By Alex Ababio | Special Investigative Report
When the Minister of Roads and Highways, Governs Kwame Agbodza, rose in Parliament on Wednesday to address concerns over Ghana’s cocoa roads programme, his admission was striking.
“The awarding of cocoa road contracts valued at GH¢23 billion during the 2023/2024 fiscal year” has contributed significantly to the financial challenges confronting the Ghana Cocoa Board (COCOBOD), he said.
The statement confirmed what industry analysts, cocoa farmers, and financial observers have whispered for months: that a massive infrastructure spending spree under COCOBOD—an institution already burdened by debt, declining production, and volatile global prices—may have stretched the state cocoa regulator beyond its limits.

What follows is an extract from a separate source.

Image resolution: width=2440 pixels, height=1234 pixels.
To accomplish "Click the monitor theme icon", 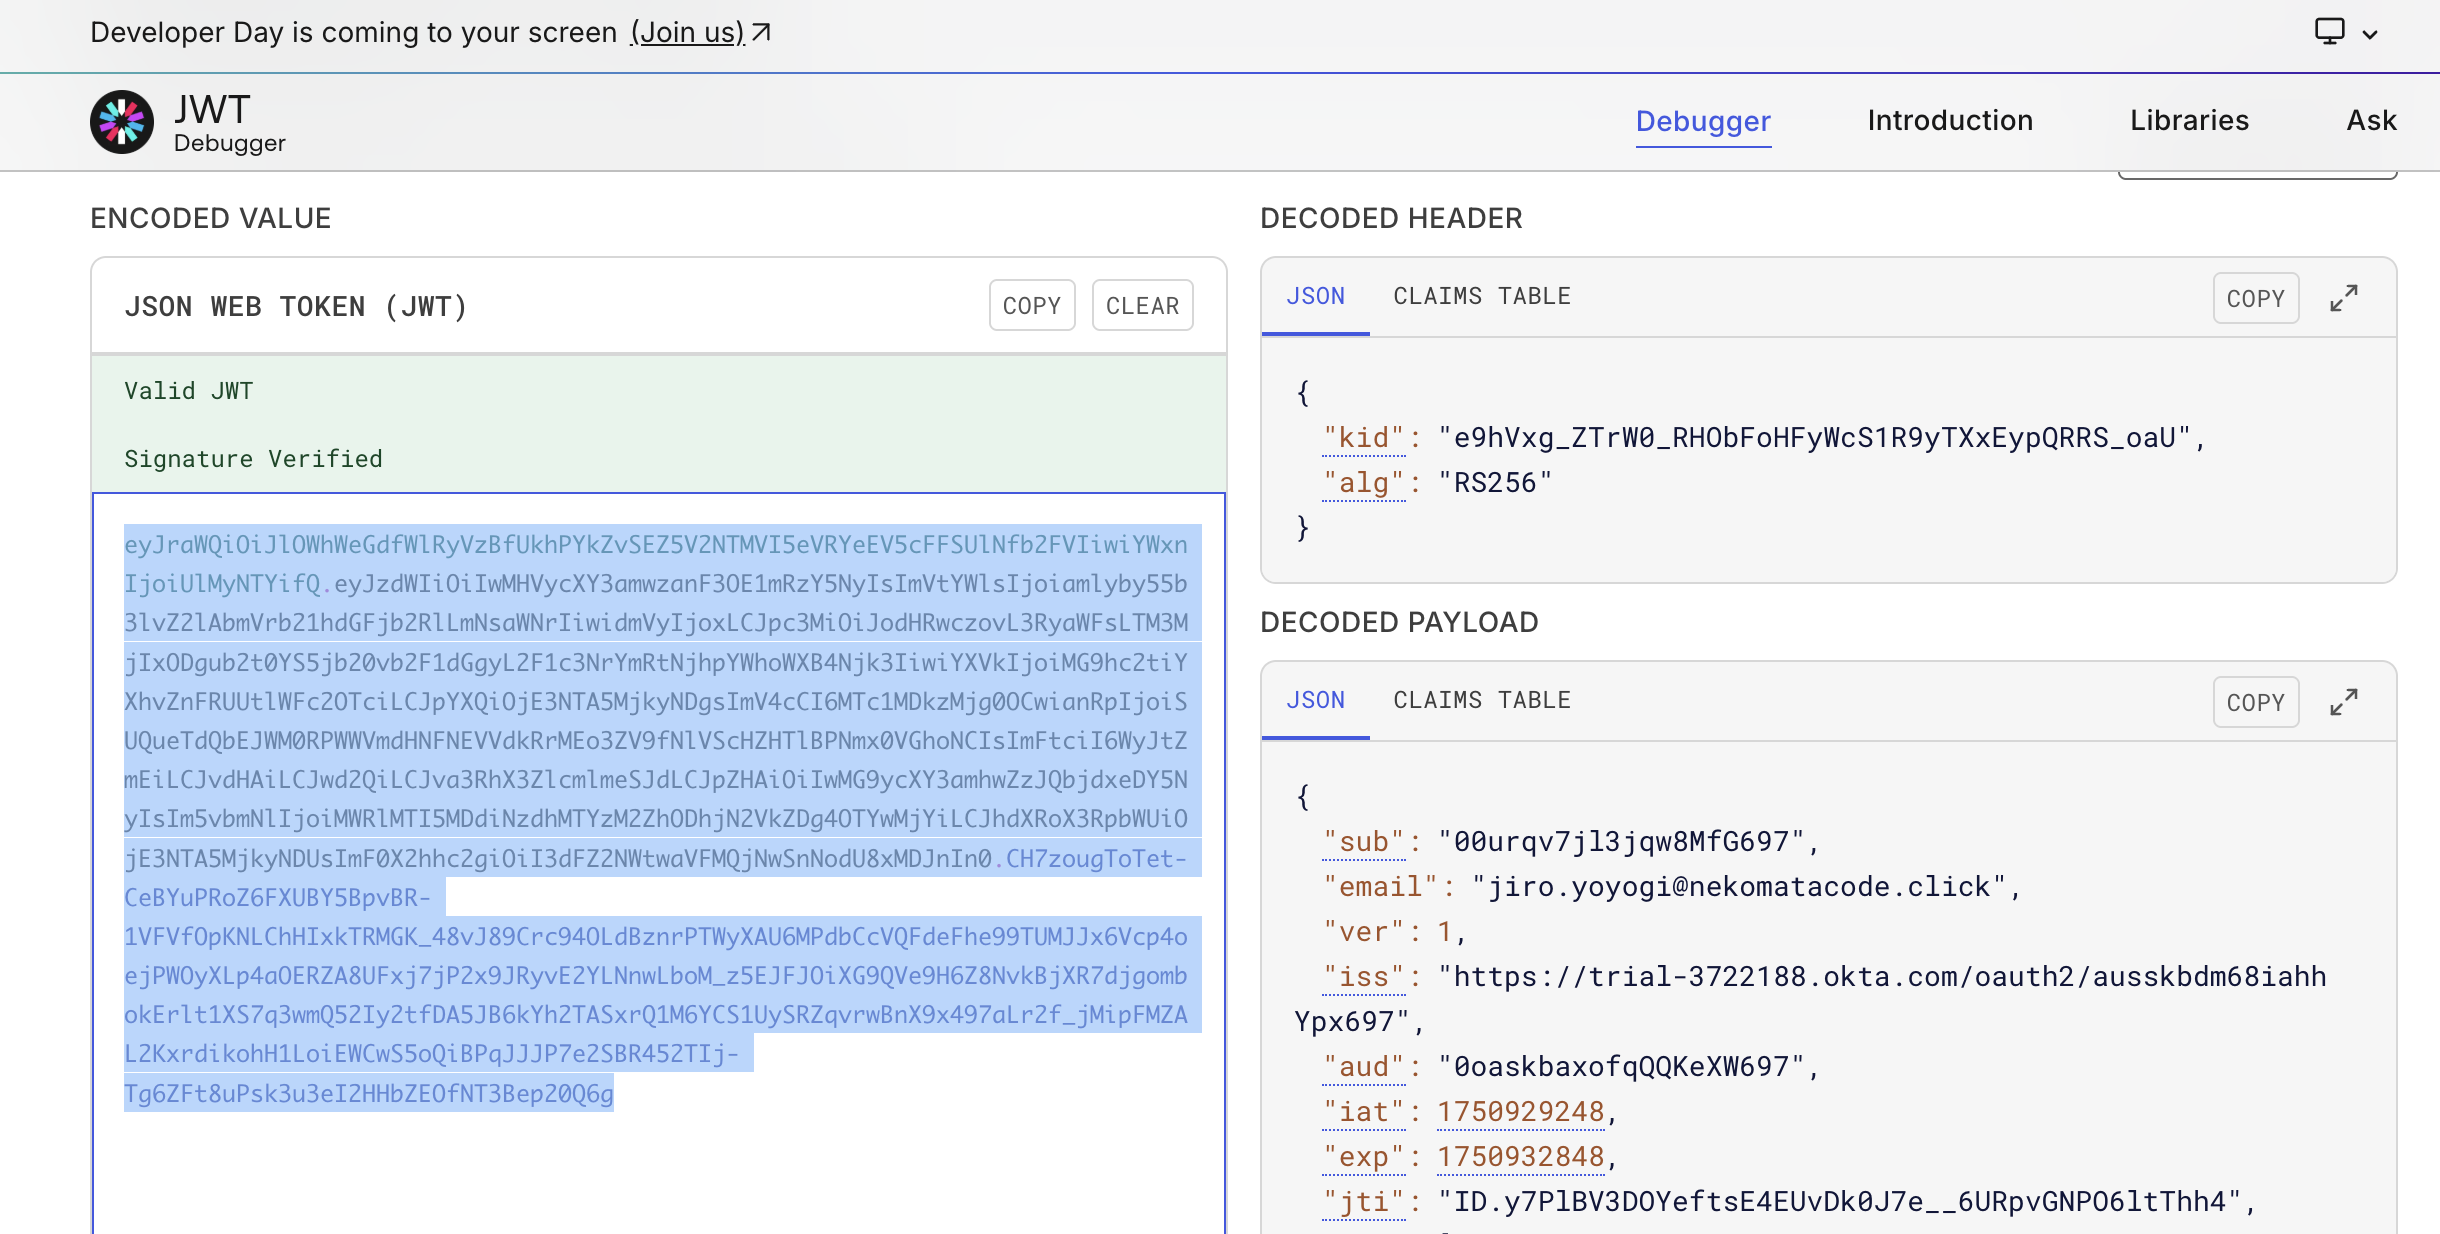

This investigation examines how the cocoa roads programme evolved, what public financial documents reveal, and whether Ghana’s ambition to fix feeder roads in cocoa-growing areas inadvertently worsened COCOBOD’s fiscal fragility.
A GH¢23 Billion Commitment
According to Mr. Agbodza, a total of 266 cocoa road contracts were awarded, amounting to GH¢23 billion in the 2023/2024 fiscal year alone. The scale of the commitment is unprecedented in the history of the cocoa roads initiative.
He explained in Parliament that “the sheer magnitude of the contracts compelled COCOBOD to channel significant funds into procuring construction materials, which adversely affected the institution’s financial standing.”
The cocoa roads programme was initially conceived as a targeted intervention to rehabilitate feeder roads in cocoa-producing communities. Poor road networks have long undermined the cocoa value chain, increasing post-harvest losses, transport costs, and farmer hardship.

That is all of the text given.